Here we are preparing to welcome thousands of Roadrunners to campus. For some, this is a new, exciting experience, but for those returning for another year it still holds excitement.
Let me begin by sharing my thoughts about Gage Paine, our former vice president. I don’t know about you, but it has taken me some time to come to terms with her departure. It has been a grieving process of sorts, because there are mixed feelings, such as disappointment for our loss, but joy for her and her next career move. I’m sure some of you can identify with that.
When I heard about her interviewing at Austin, it was like a blip on the radar screen. She eventually accepted the job and it became a full-scale red alert, a major disruption.
My dominant color in the True Colors spectrum is Green, so my reaction to this was to understand this logically first before I responded emotionally. But, everyone is unique and will come to terms with her departure in their own way, and that’s fine.
Gage was a great leader and we wish her continued success, but I want to acknowledge she had a great team supporting her. YOU are a part of that great team. At some point, someone poured over many resumes and conducted lots of interviews just to say YOU are the one we want for our team.

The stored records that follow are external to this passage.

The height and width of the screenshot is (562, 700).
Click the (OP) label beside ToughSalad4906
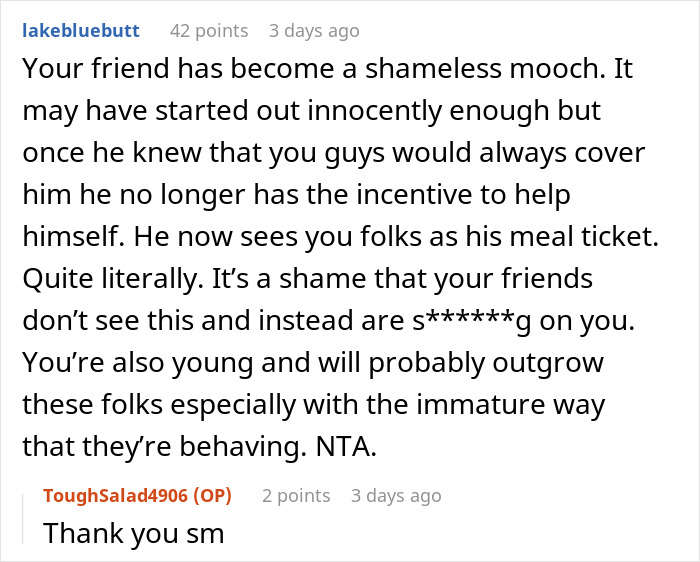coord(221,495)
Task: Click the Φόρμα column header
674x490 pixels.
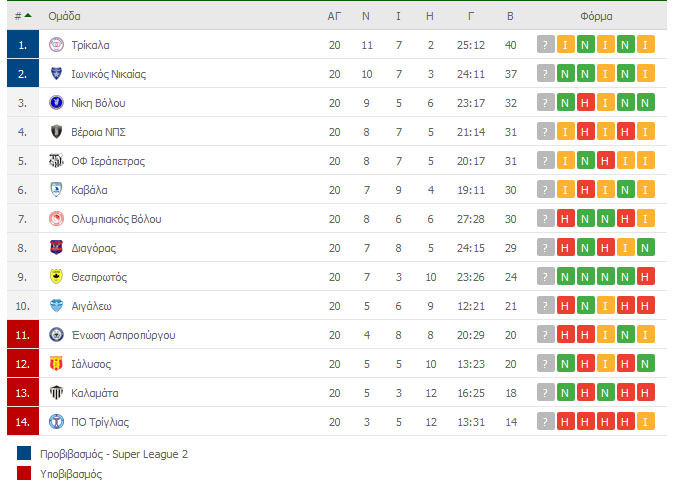Action: (596, 16)
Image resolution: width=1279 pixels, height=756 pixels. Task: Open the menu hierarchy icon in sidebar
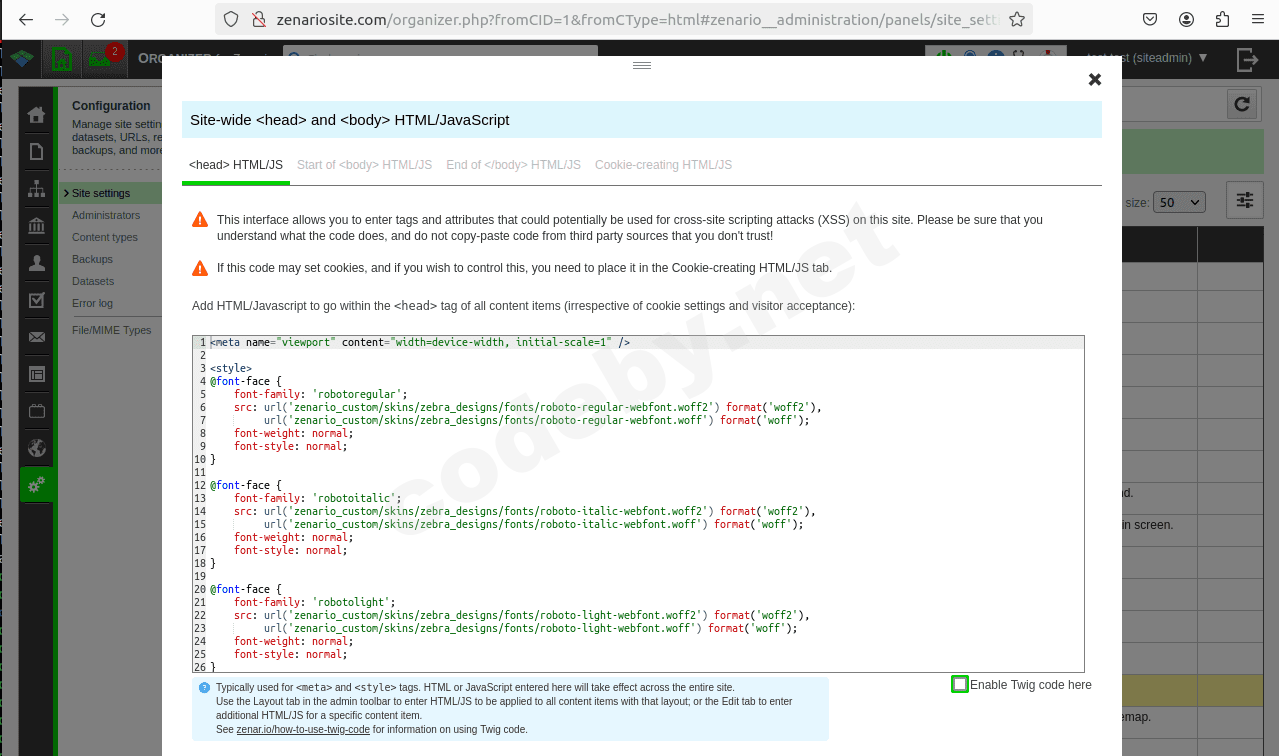pos(37,189)
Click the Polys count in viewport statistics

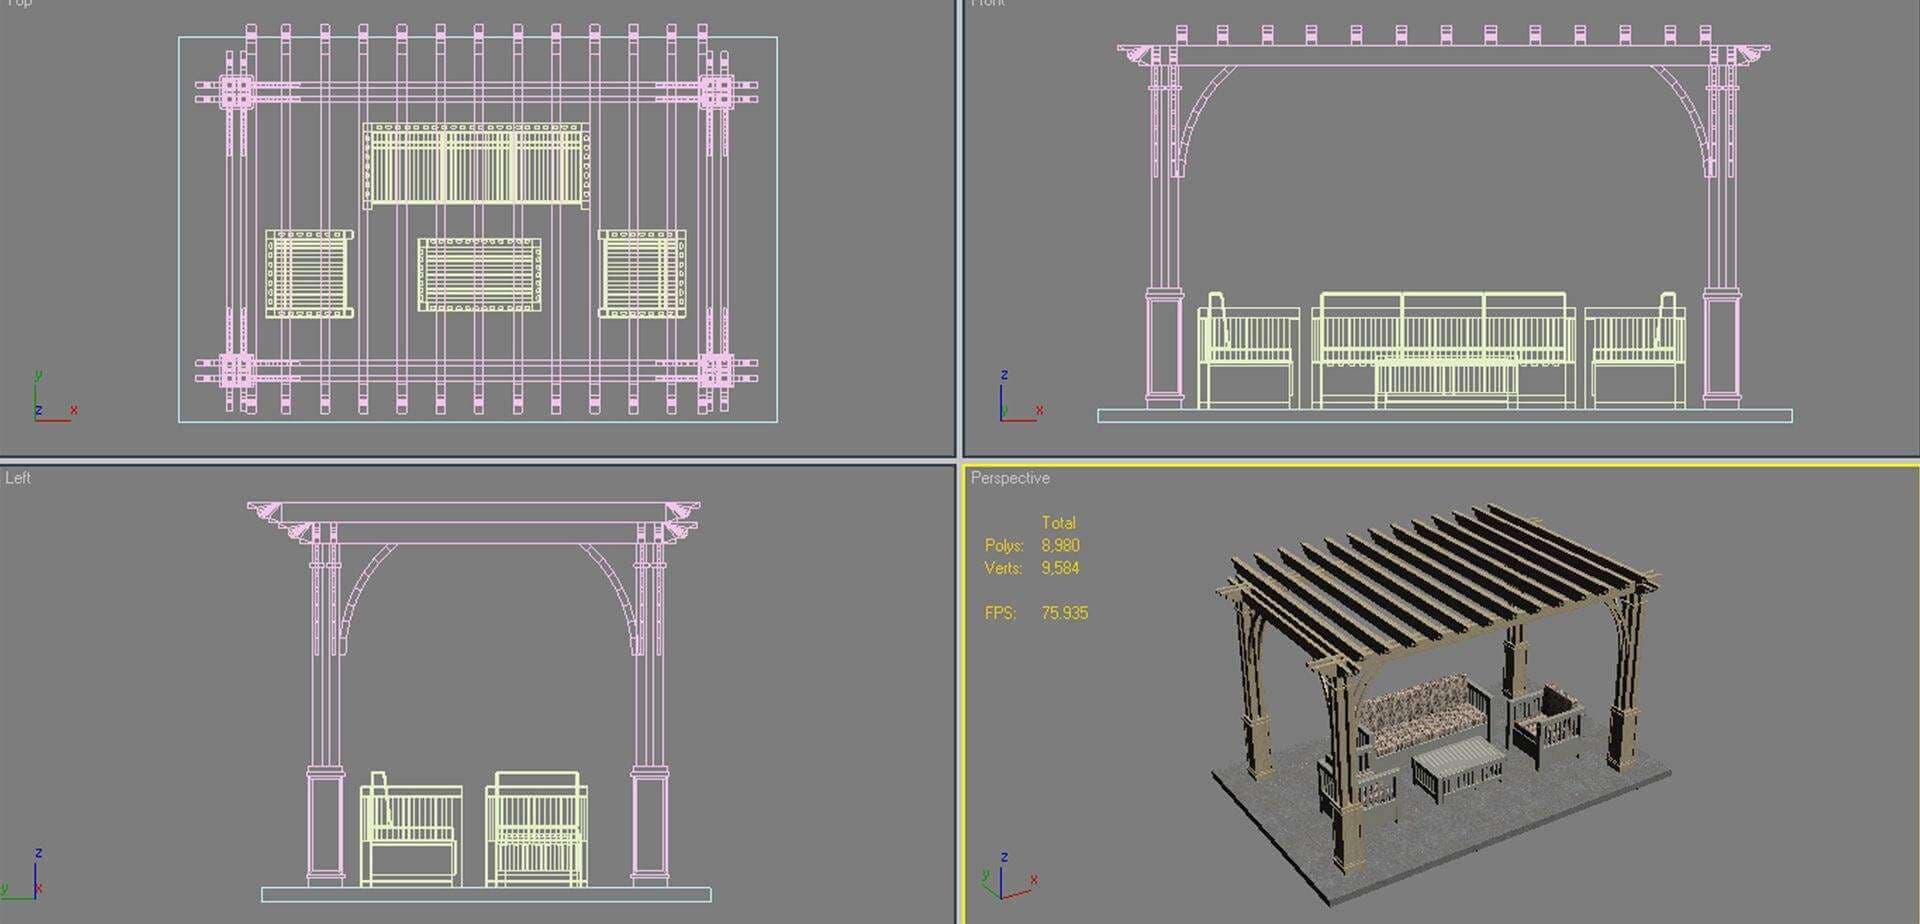[x=1060, y=545]
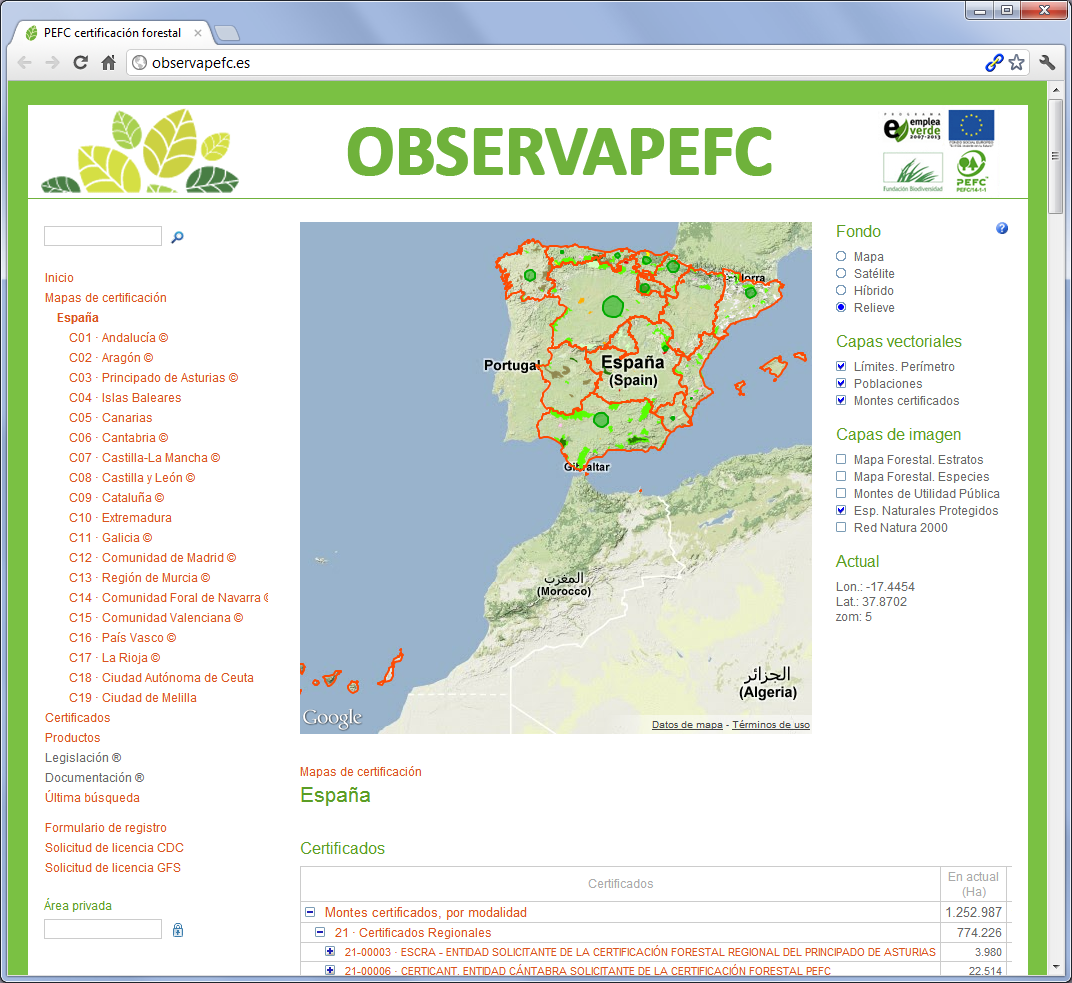Click the browser reload icon
1072x983 pixels.
click(81, 63)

So, we still have all the great people, resources, and the creativity we need to meet the challenges that we will have before us.
I have no doubt in my mind and I am fully confident that we will step up and rise to the occasion during this transition.

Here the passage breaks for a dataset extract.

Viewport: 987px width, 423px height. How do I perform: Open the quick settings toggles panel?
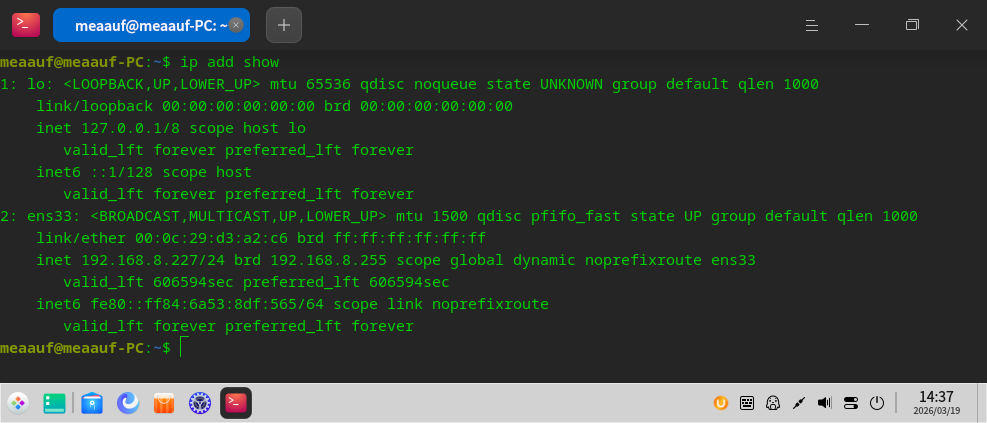point(850,403)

I also want to take a moment to briefly share my management philosophy.
I have always been a strong proponent of the management 'coaching' philosophy and I have tried to emulate it on a consistent basis. This coaching philosophy is tried and true and has widespread acceptance in the corporate world. Three ideas stand out to me.
First is the idea that a leader plays many roles: mentor, teacher, guide, and motivator – all for the purpose of developing people, because people are the most important resource in an organization.
Second is the idea that “I’m the boss of you” is not the right attitude. I am always open to suggestions from others. My attitude is that we are working together for the success of the division.
Third is the idea that ‘Failure’ should be a learning experience. Personally, I have more respect for a person who admits their mistakes and learns from them than someone who hides failures and does not accept responsibility.
I hope this has given you more insight into my style and expectations and will strengthen our relationships as we work together.
Good luck as we prepare to welcome our thousands of Roadrunners who are about to descend upon campus.